» SUPPLIED DATA
>>>>>

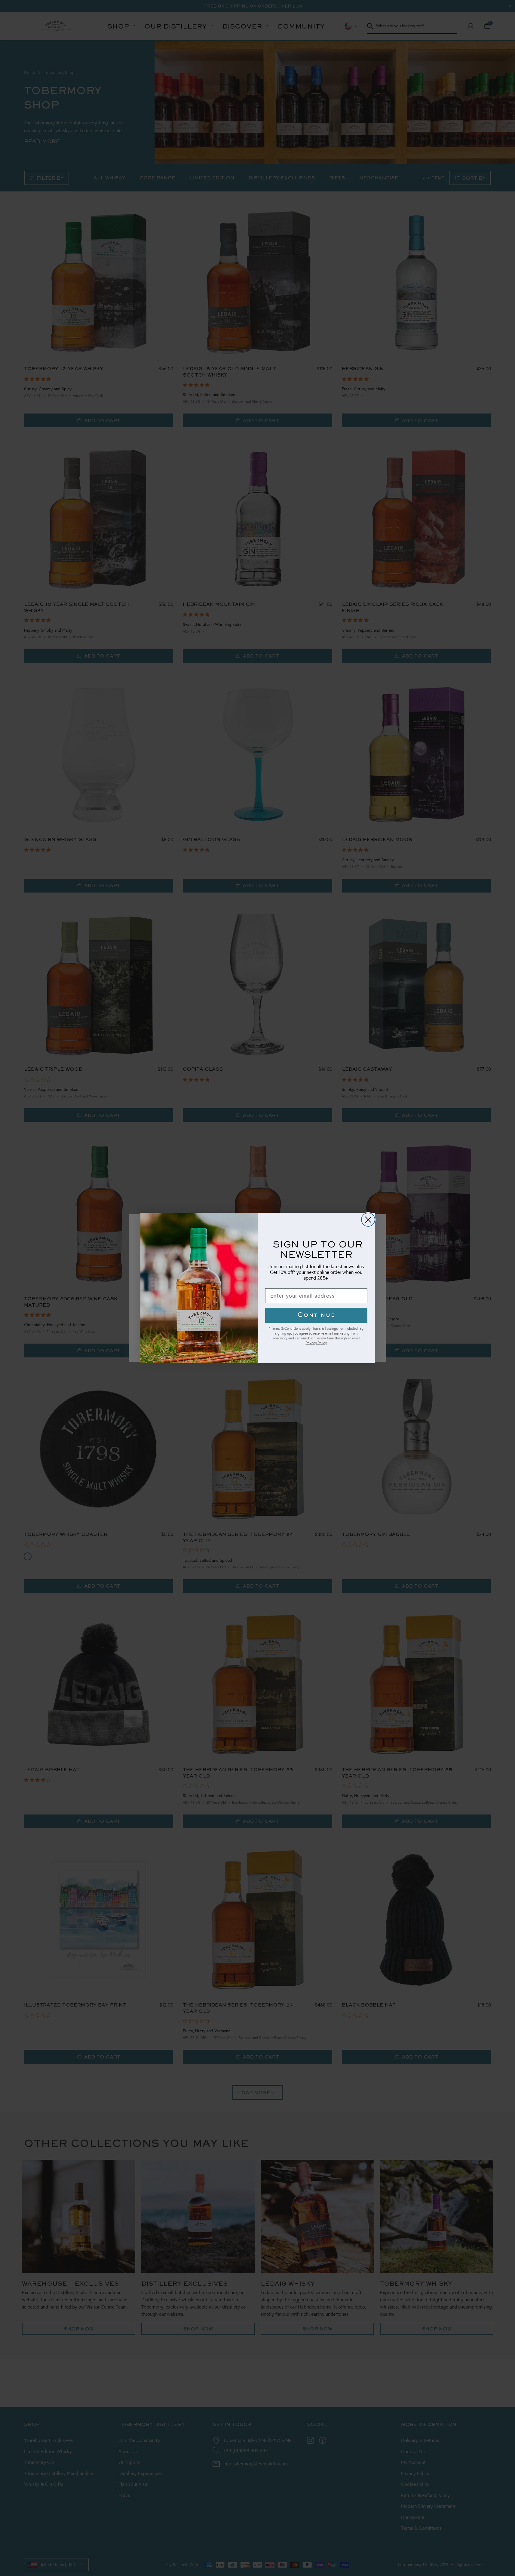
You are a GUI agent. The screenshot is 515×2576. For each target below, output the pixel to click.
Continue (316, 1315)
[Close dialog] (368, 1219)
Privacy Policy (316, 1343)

<<<<<
>>>>>

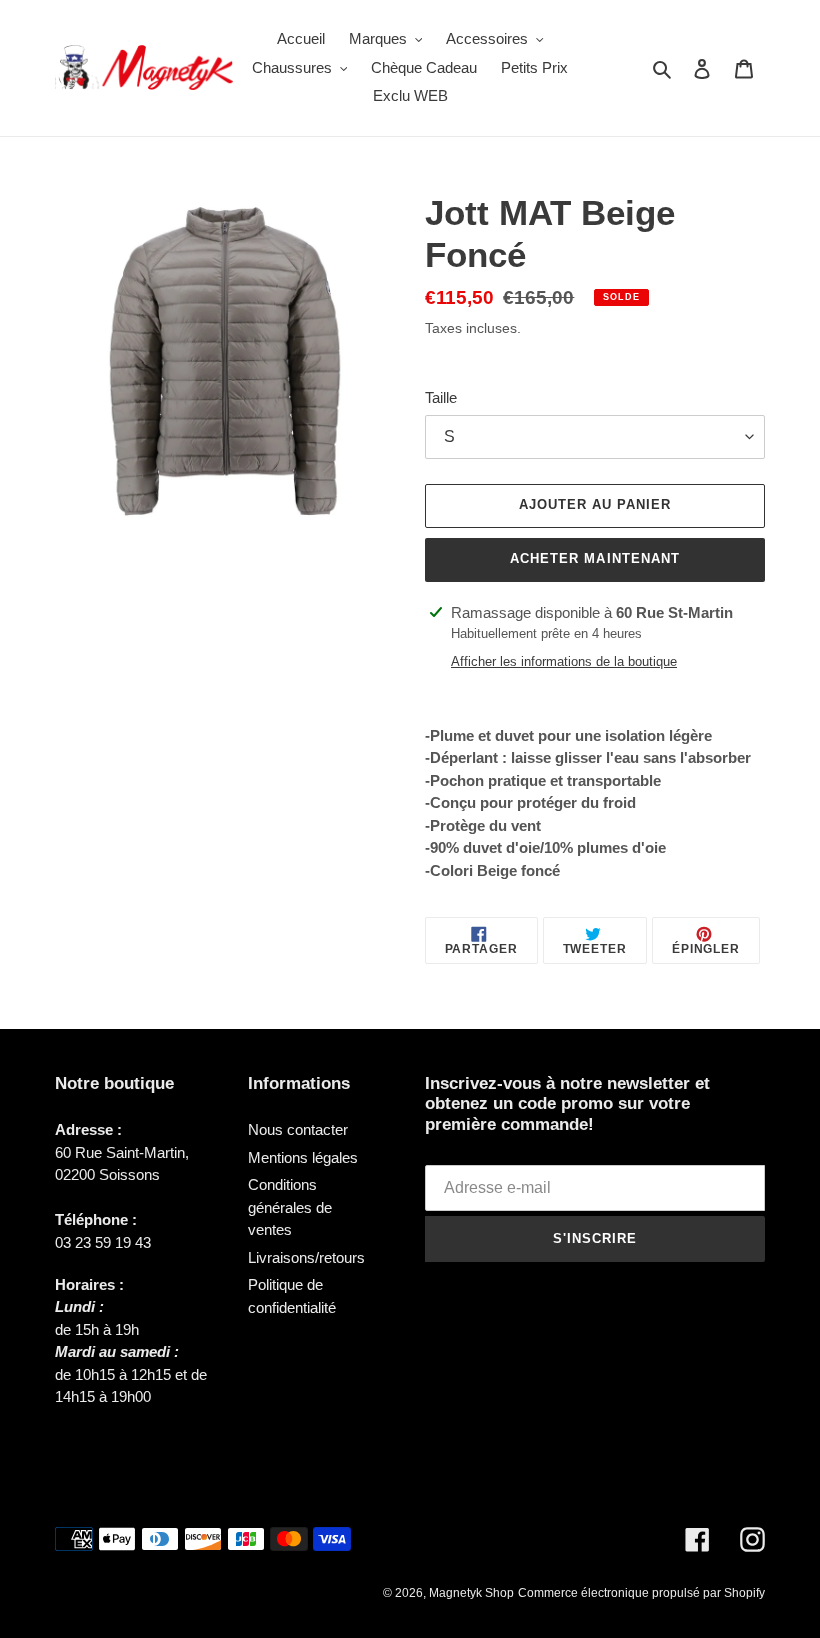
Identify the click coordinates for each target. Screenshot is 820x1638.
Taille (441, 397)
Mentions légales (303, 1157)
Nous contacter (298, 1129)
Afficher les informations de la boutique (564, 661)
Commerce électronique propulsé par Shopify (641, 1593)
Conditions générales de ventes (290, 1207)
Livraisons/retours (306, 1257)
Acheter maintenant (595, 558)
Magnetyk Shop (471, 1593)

<<<<<

» YOUR TASK
Among the lines above, find the one with "You are a GUI" and the one with "Privacy Policy (316, 1343)". Quote both and everything between them, exactly.

» ANSWER TO THE EXERCISE
You are a GUI agent. The screenshot is 515×2576. For each target below, output the pixel to click.
Continue (316, 1315)
[Close dialog] (368, 1219)
Privacy Policy (316, 1343)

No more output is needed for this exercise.